Testo dell'esercizio
((
L’eroina gialla quella che ha ucciso decine di tossicodipendenti che si rifornivano a Mestre c’è ancora, e soprattutto non è calata la domanda.

Lo spaccio persiste, dopo il maxi blitz

La scomparsa dei nigeriani dalla piazza di via Piave è servita a far calare lo spaccio di eroina gialla, perché è più difficile da trovare. Lo spaccio però esiste ancora. A rivelarlo è Giampietro Frison, direttore del laboratorio di tossicologia forense dell’Ulss 3 Serenissima.

La pericolosa sostanza

Nel 2017 e durante una parte del 2018 la potentissima droga a base di oppiacei e sciroppo per la tosse aveva dato molto da fare ai sanitari veneziani. Ai soggetti a rischio erano state distribuite fiale di naloxone, un antidioto all’eroina con un principio attivo che contrasta gli effetti della droga ed evita soprattutto il rischio soffocamento.

Calo dello spaccio ma non dei consumatori

Il fatto che la sostanza killer sia difficile da trovare non significa però che i consumatori siano diminuiti, anzi. Secondo i medici del laboratorio è’ aumentato l’uso della cannabis e anche della cocaina.” In generale continua ad essere alto il consumo di tutte le sostanze che creano dipendenza e danni fisici.

L’aumento di clienti giovani

A dimostrarlo c’è anche il numero di acquirenti fissi dell’organizzazione tunisino-albanese smantellata lunedì mattina dai carabinieri di venezia: almeno 120, tra cui una ventina di minorenni. La banda era diventato il punto di ritrovato dei tossicodipendenti di tutto il nordest perché vendeva l’eroina ad un prezzo quattro volte più basso rispetto ad altre piazze. Inoltre garantivano meno esposizione incontrando i clienti di notte e su appuntamento lontano dalla ormai rischiosa via Piave.
))
In cosa consiste
Quanti acquirenti fissi aveva almeno l'organizzazione tunisino-albanese smantellata dai carabinieri, secondo il testo sull'eroina gialla a Mestre?

I dati
((
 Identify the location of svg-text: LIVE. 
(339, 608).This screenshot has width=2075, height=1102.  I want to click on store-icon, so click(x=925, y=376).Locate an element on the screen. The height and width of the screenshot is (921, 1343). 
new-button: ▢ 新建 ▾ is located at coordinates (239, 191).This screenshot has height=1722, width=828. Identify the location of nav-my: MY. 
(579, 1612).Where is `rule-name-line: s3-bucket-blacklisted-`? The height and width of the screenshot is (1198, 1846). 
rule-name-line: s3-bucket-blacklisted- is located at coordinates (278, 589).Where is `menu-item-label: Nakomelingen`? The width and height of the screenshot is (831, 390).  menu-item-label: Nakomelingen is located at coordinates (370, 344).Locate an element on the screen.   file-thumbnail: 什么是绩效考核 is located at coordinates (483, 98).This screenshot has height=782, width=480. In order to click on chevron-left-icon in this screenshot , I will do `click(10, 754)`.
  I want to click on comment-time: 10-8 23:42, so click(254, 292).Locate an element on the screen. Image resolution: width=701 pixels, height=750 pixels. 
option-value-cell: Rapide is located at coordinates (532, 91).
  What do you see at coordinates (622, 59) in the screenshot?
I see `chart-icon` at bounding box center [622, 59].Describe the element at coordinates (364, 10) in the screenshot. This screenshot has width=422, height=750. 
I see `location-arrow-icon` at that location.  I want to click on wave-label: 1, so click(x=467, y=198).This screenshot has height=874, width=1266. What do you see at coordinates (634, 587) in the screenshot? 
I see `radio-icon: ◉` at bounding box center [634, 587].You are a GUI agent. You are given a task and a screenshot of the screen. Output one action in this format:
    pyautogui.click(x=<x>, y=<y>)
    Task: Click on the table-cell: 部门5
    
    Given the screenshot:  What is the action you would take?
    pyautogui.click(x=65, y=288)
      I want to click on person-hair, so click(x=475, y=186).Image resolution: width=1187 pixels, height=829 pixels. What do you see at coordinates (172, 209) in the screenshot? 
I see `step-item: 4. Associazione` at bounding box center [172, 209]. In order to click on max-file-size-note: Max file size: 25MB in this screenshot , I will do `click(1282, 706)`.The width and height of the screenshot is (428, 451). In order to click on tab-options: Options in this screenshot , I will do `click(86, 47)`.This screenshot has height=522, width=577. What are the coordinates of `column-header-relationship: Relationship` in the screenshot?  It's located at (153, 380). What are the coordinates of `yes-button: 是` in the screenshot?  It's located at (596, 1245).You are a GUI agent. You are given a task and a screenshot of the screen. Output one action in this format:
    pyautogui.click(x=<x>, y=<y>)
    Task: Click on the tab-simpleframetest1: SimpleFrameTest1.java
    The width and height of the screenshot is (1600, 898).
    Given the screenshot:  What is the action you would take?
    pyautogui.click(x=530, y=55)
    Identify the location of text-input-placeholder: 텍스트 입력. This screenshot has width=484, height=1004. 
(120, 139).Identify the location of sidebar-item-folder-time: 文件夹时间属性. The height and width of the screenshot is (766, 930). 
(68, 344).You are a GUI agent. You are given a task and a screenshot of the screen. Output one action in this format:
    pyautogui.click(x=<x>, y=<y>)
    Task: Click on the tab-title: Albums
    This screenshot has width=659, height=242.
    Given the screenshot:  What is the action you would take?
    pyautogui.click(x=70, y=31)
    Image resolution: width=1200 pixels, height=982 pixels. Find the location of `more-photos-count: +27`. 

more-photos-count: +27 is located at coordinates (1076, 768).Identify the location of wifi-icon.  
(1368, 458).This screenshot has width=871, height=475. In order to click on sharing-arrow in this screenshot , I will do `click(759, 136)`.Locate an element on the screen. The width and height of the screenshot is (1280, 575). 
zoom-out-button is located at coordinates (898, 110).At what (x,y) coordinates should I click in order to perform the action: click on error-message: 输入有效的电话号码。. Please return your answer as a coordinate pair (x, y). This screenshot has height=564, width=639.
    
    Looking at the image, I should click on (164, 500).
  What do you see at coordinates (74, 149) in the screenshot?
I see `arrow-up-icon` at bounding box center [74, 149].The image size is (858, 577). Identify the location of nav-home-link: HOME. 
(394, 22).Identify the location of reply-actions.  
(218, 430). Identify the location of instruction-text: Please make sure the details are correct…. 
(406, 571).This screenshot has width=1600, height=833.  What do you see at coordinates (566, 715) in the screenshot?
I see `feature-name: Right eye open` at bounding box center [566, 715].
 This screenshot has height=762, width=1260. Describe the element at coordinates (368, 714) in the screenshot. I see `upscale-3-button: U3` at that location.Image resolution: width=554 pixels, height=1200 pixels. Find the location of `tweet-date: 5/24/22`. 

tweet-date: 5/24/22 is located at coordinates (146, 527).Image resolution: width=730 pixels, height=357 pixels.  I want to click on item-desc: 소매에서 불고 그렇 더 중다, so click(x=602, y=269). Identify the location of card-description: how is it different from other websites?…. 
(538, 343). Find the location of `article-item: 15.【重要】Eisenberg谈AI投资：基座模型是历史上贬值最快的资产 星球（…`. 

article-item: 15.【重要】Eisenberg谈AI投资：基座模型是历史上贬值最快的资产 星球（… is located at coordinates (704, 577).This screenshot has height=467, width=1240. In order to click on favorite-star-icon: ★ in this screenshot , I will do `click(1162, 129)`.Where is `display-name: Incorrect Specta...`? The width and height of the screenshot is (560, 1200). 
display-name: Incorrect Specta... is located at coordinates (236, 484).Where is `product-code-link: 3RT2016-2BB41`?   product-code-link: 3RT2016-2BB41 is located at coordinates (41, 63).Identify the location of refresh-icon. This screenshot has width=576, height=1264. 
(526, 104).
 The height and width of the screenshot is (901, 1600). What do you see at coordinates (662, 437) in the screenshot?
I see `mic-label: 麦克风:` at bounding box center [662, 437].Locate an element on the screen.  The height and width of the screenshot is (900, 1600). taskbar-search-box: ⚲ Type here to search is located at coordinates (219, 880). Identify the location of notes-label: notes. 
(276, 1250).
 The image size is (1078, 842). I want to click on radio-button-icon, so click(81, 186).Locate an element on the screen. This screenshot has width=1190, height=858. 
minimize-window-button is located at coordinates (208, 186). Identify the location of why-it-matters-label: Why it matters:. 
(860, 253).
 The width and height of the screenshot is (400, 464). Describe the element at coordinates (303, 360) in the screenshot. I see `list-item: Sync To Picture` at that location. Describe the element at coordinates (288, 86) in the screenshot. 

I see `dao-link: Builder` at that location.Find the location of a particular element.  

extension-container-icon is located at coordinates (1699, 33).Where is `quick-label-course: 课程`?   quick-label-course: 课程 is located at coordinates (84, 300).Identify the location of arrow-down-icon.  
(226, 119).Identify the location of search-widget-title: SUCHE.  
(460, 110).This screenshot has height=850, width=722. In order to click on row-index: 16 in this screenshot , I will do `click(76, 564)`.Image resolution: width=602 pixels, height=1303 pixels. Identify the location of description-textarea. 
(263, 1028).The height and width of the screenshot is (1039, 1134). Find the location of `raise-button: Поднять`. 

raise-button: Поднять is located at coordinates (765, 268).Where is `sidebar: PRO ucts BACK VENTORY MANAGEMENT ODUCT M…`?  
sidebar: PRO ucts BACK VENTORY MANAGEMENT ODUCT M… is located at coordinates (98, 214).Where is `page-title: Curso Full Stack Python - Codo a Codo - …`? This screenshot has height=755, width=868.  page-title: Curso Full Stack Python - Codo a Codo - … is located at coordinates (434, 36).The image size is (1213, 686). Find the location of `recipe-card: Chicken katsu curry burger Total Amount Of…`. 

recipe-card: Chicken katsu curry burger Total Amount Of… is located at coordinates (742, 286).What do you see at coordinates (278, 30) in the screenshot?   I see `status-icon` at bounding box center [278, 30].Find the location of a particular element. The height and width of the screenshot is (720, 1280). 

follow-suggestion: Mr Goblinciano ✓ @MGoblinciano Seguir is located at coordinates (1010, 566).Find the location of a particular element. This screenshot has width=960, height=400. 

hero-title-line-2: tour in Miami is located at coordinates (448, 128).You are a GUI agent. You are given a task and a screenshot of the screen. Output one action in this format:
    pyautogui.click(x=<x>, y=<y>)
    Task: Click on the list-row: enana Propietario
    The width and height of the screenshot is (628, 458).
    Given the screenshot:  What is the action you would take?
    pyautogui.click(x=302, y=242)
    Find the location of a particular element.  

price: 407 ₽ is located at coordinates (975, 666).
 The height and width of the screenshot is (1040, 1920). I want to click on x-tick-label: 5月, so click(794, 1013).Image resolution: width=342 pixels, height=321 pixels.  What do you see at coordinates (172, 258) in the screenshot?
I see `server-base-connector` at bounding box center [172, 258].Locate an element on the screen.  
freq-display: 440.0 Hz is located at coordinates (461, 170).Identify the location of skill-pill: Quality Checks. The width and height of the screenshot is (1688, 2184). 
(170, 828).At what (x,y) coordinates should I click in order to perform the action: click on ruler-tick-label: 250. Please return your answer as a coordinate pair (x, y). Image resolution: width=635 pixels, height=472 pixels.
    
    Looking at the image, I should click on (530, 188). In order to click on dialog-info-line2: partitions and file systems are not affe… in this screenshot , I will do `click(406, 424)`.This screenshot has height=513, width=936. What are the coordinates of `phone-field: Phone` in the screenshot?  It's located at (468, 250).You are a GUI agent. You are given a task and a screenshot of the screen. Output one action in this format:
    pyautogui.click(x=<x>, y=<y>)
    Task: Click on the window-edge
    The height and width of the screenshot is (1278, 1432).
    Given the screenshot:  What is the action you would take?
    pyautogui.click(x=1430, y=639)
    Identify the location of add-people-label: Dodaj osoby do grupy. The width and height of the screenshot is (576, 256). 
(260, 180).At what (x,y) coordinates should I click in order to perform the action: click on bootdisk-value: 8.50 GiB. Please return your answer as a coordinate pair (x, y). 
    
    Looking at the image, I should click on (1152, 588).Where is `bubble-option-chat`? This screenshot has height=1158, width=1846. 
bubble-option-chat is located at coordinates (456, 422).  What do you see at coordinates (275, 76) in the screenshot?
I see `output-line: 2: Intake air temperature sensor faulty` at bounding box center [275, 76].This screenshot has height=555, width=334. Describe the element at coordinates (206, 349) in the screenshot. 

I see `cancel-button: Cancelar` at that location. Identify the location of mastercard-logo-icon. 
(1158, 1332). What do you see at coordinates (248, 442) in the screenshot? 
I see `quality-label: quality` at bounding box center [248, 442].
))
Risposta
Almeno 120.